Copy the lines below word for word, starting with the line that contains "Describe the element" and going on through the final line, and leave the pictures out.

────────────────

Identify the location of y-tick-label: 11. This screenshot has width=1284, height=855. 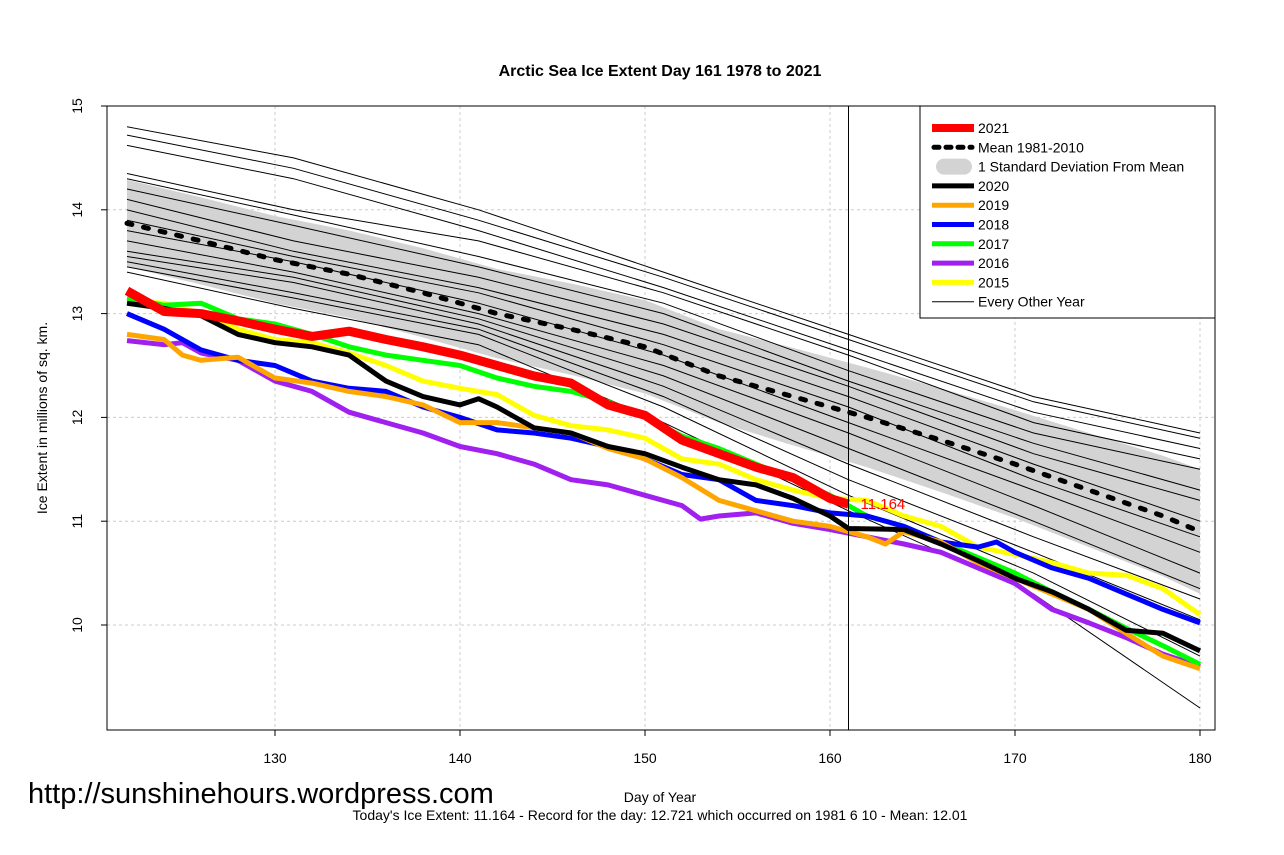
(77, 522).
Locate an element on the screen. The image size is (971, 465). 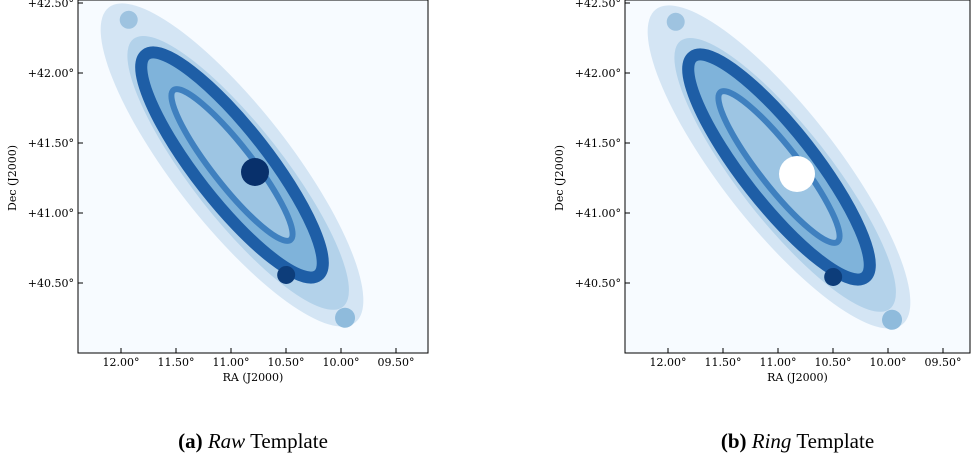
caption-name: Raw is located at coordinates (226, 441).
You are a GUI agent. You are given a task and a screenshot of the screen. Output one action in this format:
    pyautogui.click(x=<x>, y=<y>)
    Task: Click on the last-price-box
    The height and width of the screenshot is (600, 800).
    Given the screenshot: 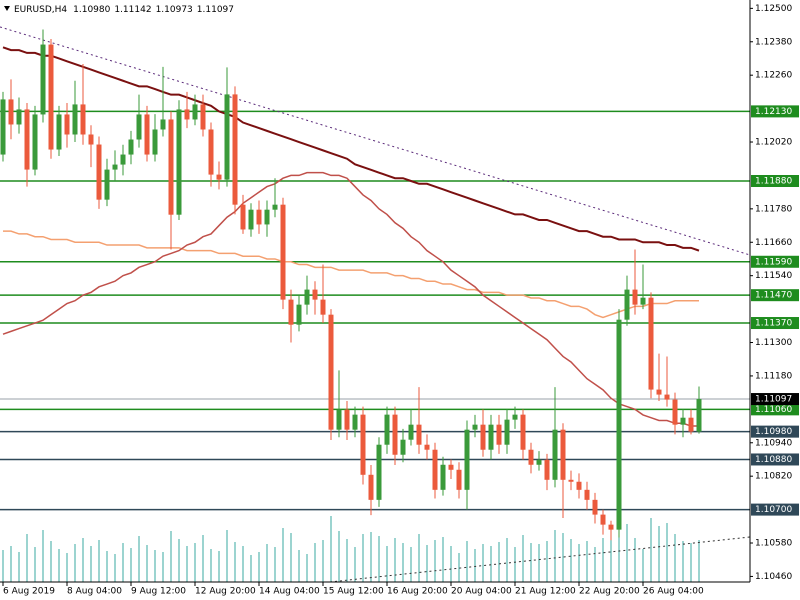 What is the action you would take?
    pyautogui.click(x=775, y=400)
    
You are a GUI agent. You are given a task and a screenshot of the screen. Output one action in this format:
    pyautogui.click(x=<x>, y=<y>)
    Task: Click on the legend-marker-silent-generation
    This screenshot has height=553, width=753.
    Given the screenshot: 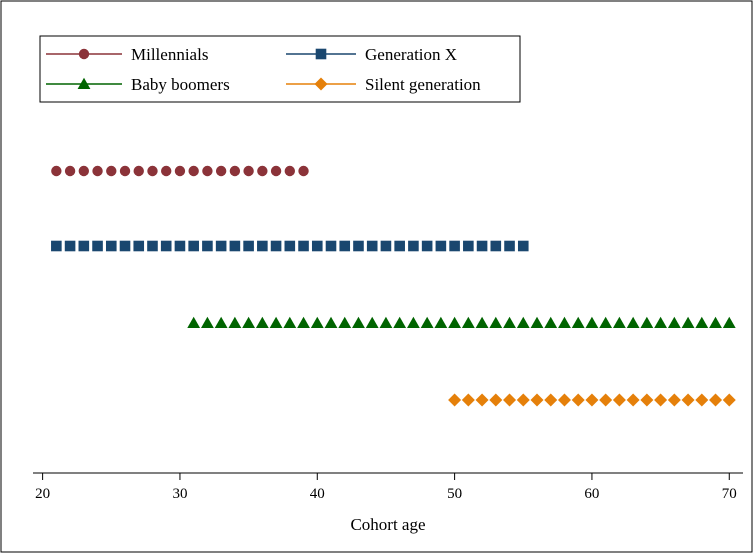 What is the action you would take?
    pyautogui.click(x=321, y=84)
    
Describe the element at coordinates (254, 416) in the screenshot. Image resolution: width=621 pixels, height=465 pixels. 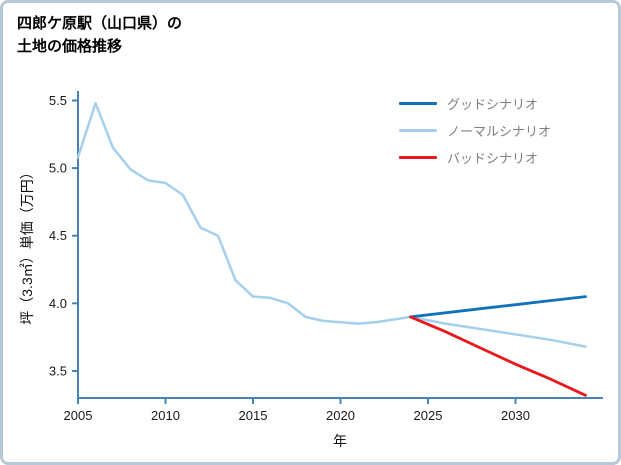
I see `x-tick-label: 2015` at that location.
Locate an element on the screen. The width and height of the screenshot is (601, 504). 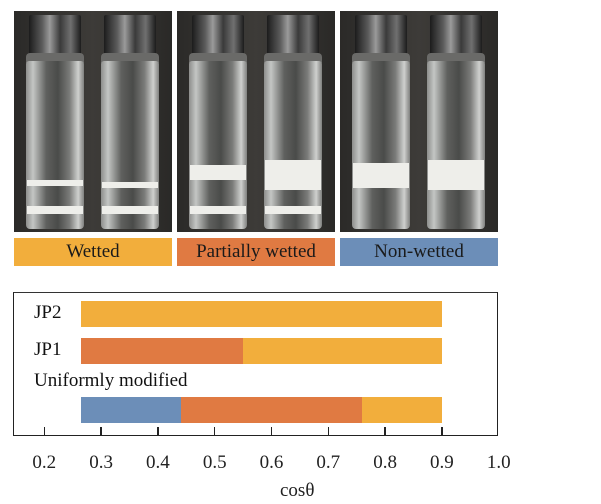
bar-segment-jp1-partially-wetted is located at coordinates (162, 351).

────────────────

* **Response to this task**:
Describe the element at coordinates (254, 416) in the screenshot. Image resolution: width=621 pixels, height=465 pixels. 
I see `x-tick-label: 2015` at that location.
Locate an element on the screen. The width and height of the screenshot is (601, 504). 
bar-segment-jp1-partially-wetted is located at coordinates (162, 351).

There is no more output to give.